A few months ago, I wrote a paper for my Canadian Law class about the specific issue brewing in Saskatchewan. In that paper, I discussed the concepts of "lists" of marriage commissioners in depth. I stated that "this policy establishes a separate but equal policy in civil marriage law. The State would essentially be saying, yes, homosexual marriages are equal to heterosexual marriages, but heterosexuals can choose between 100% of marriage commissioners, while same-sex couples are relegated to the back of the bus ‘list’ of commissioners." That is in fact what Ontario's method does, it regulates gay and lesbians to an unequal distribution of civil resources. This alone means that it is discrimination based upon sexual orientation, which in the Egan decision, the Supreme Court of Canada found was unconstitutional.Unlike in Saskatchewan, where couples contact a marriage commissioner directly via a database, Ontario’s single-entry point approach requires that couples deal with a central unit. In such a system — which the court warned might also fail a full constitutional test — a commissioner who does not wish to perform same-sex marriages could make that known to the central office, which could in turn consider that when giving a couple a list of available commissioners.A random sample of Saskatchewan commissioners revealed hesitant support for such a two-tiered approach, though one commissioner, who asked not to be named, questioned whether it amounts to government-sanctioned discrimination. Several com missioners also said provincial regulations prohibit religious references in their ceremonies — which, one woman said, weakens any argument about a commissioner’s attachment to their freedom of beliefs.

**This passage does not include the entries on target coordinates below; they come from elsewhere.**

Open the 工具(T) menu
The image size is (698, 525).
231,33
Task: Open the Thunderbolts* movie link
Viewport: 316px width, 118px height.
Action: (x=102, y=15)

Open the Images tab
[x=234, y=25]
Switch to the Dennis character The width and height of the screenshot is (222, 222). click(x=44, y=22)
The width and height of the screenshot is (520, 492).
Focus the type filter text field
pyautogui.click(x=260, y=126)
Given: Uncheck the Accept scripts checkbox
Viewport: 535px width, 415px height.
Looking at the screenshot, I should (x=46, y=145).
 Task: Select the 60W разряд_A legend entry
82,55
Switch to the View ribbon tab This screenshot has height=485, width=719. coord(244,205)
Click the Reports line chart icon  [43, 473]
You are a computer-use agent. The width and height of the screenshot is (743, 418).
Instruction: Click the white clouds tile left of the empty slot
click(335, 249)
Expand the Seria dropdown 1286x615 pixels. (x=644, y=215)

Not only would this "list" policy give rise to this unequal distribution of the law and taxpayer money, it also gives governmental legitimacy for these commissioners beliefs. It is saying to these gay and lesbian couples - no matter if they blatantly see it like they did in Saskatchewan or if they don't like in Ontario- that the government is ok with allowing others to ride roughshod over your rights if they can provide a good reason. What is the impact to gays and lesbians because of this "legitimacy"? It is a statement by government once again that our relationships are worth less than heterosexual ones.

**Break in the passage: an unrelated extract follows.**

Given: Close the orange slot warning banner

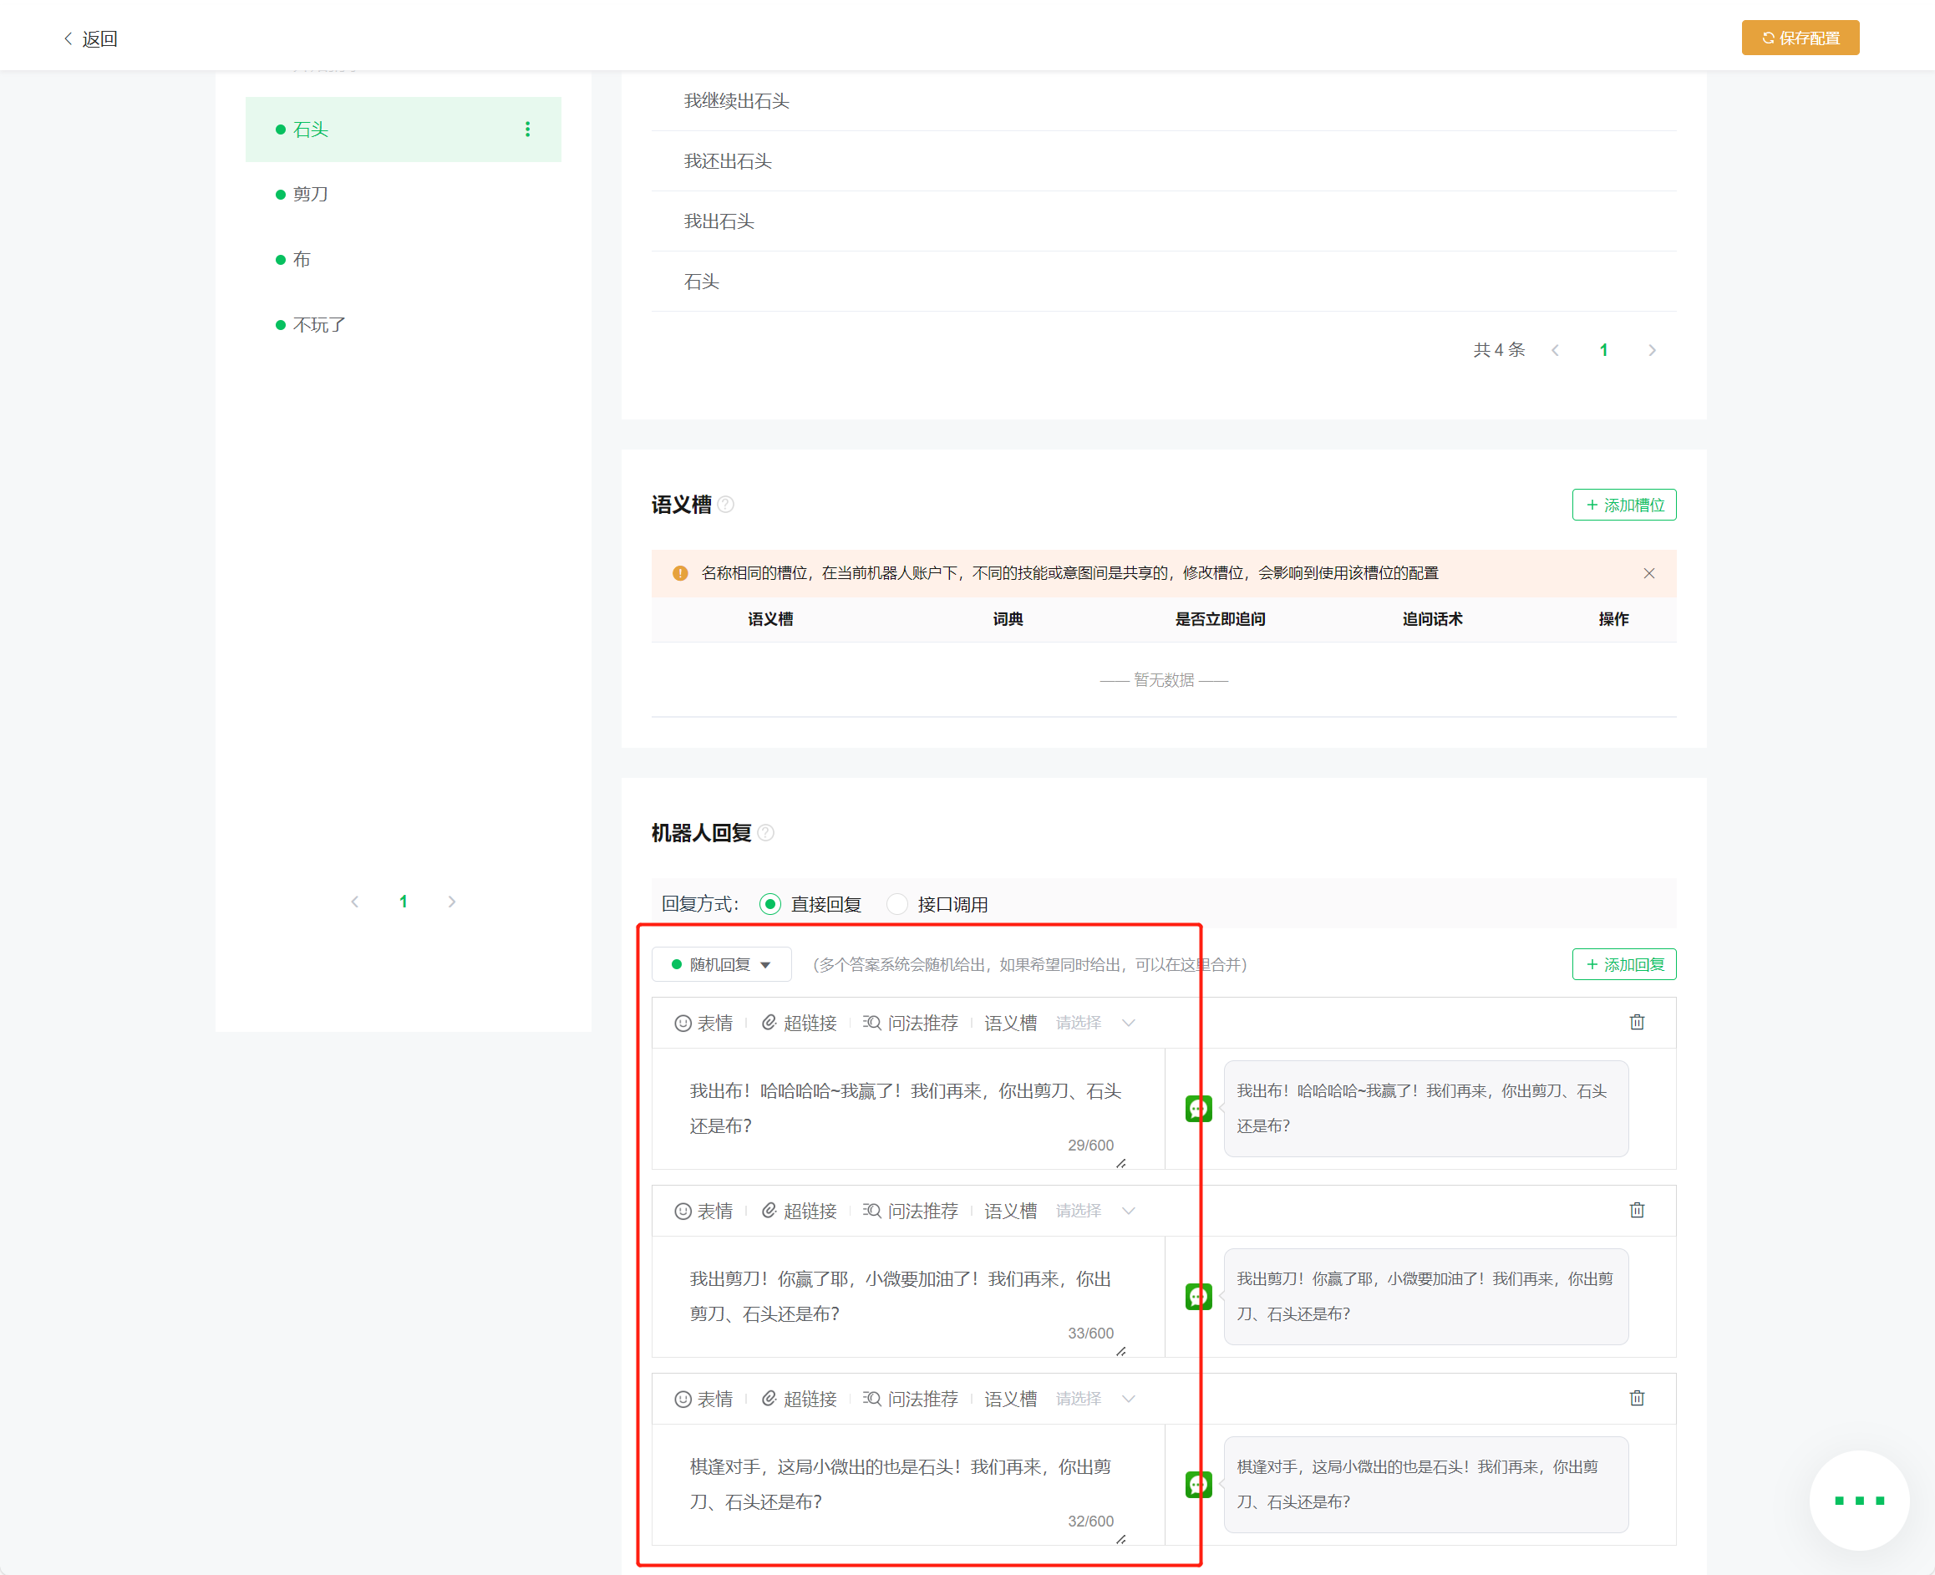Looking at the screenshot, I should click(x=1649, y=573).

Lastly, I would also question in general a commissioner who declined to marry a gay and lesbian couple on how consistent they are with the application of their beliefs. For we must ask ourselves, have we seen such an uproar or accommodation when a religious civil marriage official was required to marry someone who has been divorced, been of two different faiths, or even because they engaged in pre-marital sex, all examples of which a religious marriage official would necessarily take issue with. Could it not be that those who are objecting on this one issue, instead of others, are not doing so because of their religious views, but instead because they have issue with same-sex marriage in general? Instead of being consistent in their religious based refusals, could they not be using their religion as a cover to validate their own beliefs on the validity of same-sex unions?
It is for these reasons that when I saw how the system works in Ontario, I was very disappointed. Not only does Ontario's method relegate same-sex couples to a "back of the bus" list, but it also gives governmental legitimacy to these discriminatory opinions. It allows these commissioners to use their religion as a reason to not perform their job duties. It is for these reasons that Ontario's method should be also found unconstitutional.